After a shaky start, the bank earned a reputation for fiscal responsibility under the presidency of Nicholas Biddle. It even gained considerable popularity among state bankers, who might have looked upon their giant relative as an enemy. Still, the bank's support did not run deep; Jeffersonian constitutional scruples, traditional republican anxieties, and practical objections lingered among numerous Americans who considered its monetary policies either too lenient or too restrictive and its powers a potential threat to republican government.
Foremost among the doubters was Jackson. Having once been brought to the brink of insolvency by speculative adventures, Jackson became suspicious of all banks and their paper-money issues. His opposition to the national bank, therefore, was part of a broader antibanking and hard-money perspective. "I have been opposed always to the Bank of the U.S. as well as all state Banks of paper issues, upon constitutional ground," he insisted. He also suspected that the bank had intervened in local and national elections and thereby constituted a danger to free government. Thus, when preparing his first annual message, Jackson rejected pleas that he exclude reference to the bank, responding to one worried counselor, "Oh! My friend, I am pledged against the bank."
It is unlikely that Jackson thought in terms of the immediate destruction of the Bank of the United States. Rather, he intended to curb its abuses and explore possible alternatives. In his first message, he briefly observed that the bank's charter was scheduled to expire in 1836 and that its stockholders would probably apply for a renewal. Claiming that both the constitutionality and expediency of the bank were "well questioned by a large portion of our fellow-citizens" and that the bank had failed to establish a uniform and sound currency, he tentatively suggested that Congress consider substituting an institution more closely attached to the government. A year later, he reiterated his apprehensions about the "dangers" of the bank and elaborated on his proposal for a modified national bank that would be an adjunct of the Treasury.
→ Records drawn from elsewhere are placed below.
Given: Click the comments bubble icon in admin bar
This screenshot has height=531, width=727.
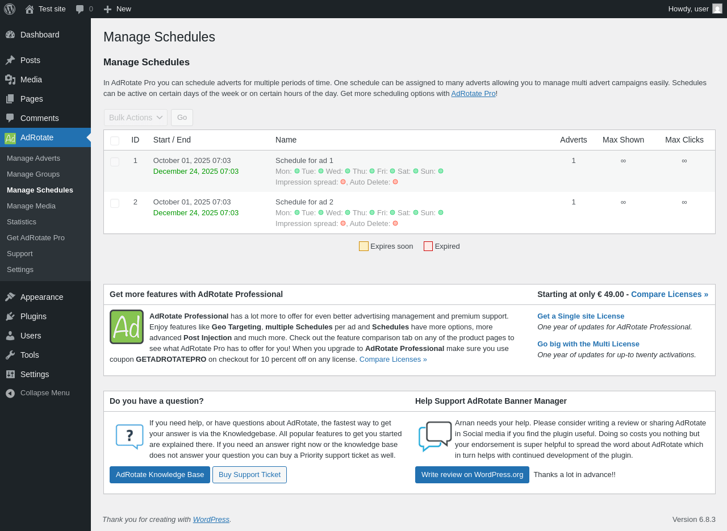Looking at the screenshot, I should (80, 9).
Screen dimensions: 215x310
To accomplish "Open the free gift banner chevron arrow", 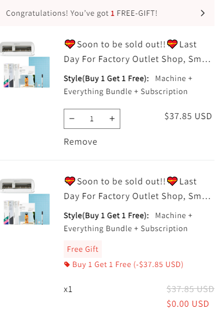I will [202, 13].
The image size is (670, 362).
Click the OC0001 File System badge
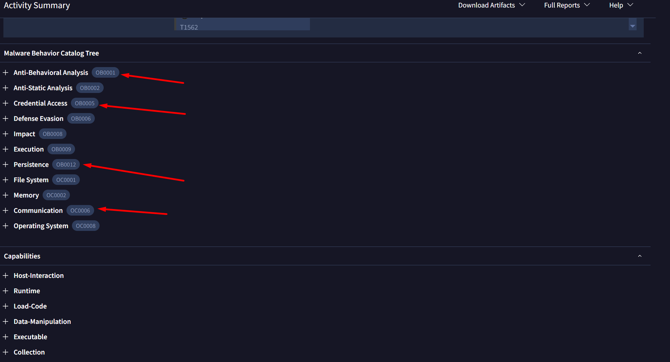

Yet the pace of events remained like a minuet with both sides eyeing each other warily. Jackson's new cabinet, organized in the spring of 1831, contained two highly regarded figures, Louis McLane at the Treasury Department and Edward Livingston at the State Department, who sympathized with the bank. An all-out assault would doubtless have precipitated another cabinet crisis, something Jackson could ill afford. Perhaps, too, he preferred to delay further action until after the 1832 presidential election. Whatever his reasons, Jackson's third annual message, delivered in December 1831, was more modest than his earlier ones. While affirming his continued misgivings about the bank, he ambiguously left the whole subject "to the investigation of an enlightened people and their representatives."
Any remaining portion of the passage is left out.